[Dataset entries]
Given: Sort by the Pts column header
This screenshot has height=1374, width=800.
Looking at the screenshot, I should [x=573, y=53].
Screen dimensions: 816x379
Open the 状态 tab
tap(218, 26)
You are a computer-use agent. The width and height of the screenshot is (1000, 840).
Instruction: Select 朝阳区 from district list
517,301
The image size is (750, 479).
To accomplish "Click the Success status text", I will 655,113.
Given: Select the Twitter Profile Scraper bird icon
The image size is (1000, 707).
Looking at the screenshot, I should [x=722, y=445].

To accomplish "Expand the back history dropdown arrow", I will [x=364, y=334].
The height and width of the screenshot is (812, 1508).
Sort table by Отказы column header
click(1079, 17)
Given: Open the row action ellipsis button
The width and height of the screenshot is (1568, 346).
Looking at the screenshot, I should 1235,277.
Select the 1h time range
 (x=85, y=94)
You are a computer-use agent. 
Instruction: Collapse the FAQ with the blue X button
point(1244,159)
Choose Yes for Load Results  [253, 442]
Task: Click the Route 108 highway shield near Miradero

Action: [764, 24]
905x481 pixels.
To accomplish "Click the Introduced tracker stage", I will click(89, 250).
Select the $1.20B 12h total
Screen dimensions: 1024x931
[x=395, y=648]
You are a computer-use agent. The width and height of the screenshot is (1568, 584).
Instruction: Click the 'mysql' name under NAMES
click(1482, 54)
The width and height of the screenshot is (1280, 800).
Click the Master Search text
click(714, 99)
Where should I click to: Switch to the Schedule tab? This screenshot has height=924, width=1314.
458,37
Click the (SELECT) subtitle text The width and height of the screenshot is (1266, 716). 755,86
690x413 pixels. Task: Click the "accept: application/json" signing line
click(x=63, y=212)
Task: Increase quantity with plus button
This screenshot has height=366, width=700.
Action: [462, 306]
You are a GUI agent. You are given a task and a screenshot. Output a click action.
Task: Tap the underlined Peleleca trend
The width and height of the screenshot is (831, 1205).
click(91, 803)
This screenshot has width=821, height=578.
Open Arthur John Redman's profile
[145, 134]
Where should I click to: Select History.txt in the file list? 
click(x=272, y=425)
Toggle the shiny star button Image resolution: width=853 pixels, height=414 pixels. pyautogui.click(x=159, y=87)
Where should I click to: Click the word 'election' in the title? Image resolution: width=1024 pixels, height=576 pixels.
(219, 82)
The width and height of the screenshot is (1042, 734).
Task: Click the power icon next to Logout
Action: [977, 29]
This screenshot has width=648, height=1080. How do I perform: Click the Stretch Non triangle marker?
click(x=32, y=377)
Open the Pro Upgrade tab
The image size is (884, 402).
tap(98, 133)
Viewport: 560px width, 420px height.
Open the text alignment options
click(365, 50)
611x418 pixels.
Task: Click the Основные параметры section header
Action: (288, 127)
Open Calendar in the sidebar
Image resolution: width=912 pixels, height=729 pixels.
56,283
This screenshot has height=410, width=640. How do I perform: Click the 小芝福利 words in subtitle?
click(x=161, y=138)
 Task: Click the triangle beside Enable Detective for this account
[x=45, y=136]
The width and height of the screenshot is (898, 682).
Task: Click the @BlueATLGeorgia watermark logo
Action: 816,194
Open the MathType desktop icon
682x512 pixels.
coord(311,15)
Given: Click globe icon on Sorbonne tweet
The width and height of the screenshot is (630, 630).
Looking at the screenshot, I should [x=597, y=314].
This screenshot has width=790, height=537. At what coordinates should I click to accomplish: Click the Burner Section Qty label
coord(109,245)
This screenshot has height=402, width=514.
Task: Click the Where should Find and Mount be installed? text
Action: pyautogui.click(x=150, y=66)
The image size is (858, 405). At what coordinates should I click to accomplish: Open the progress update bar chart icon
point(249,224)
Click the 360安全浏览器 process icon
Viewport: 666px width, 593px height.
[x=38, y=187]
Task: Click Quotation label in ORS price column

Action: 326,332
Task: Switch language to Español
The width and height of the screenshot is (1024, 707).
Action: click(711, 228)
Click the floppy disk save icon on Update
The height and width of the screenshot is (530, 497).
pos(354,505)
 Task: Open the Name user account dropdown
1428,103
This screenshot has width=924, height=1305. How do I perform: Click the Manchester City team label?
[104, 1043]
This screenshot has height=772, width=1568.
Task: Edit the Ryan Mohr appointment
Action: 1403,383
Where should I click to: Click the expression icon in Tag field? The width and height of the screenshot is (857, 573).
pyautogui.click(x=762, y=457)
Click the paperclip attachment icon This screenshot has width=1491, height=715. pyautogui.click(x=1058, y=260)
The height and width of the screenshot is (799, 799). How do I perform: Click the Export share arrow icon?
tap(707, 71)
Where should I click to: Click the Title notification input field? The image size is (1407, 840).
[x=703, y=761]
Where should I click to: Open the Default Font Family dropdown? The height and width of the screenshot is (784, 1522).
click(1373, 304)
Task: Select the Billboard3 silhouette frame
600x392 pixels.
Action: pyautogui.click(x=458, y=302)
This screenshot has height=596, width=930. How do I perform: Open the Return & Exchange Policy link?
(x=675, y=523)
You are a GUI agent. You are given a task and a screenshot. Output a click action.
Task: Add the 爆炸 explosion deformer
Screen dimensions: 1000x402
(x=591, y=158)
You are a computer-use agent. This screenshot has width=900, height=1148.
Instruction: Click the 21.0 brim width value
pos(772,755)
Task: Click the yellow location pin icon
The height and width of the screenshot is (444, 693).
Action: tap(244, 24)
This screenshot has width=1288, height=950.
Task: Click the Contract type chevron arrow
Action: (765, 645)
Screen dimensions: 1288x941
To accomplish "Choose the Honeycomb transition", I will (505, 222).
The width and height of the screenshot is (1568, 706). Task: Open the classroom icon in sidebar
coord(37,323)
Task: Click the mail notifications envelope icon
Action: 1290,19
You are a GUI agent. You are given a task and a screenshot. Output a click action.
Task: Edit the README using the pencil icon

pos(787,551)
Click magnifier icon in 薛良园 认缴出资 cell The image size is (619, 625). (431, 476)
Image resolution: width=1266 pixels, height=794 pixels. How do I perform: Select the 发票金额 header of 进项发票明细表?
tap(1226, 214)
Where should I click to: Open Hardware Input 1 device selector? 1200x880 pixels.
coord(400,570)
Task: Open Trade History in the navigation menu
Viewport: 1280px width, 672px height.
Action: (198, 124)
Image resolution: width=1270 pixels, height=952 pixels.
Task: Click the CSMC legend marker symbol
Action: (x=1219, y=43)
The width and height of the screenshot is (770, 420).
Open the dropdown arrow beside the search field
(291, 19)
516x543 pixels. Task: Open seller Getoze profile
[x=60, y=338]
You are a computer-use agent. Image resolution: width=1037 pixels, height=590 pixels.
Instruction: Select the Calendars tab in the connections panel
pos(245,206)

Work item ▸ In the entries above, take the line containing "516x543 pixels. Task: Open" and each later line through the last, and repeat them exactly. Output nothing else.

Your solution ▸
516x543 pixels. Task: Open seller Getoze profile
[x=60, y=338]
You are a computer-use agent. Image resolution: width=1037 pixels, height=590 pixels.
Instruction: Select the Calendars tab in the connections panel
pos(245,206)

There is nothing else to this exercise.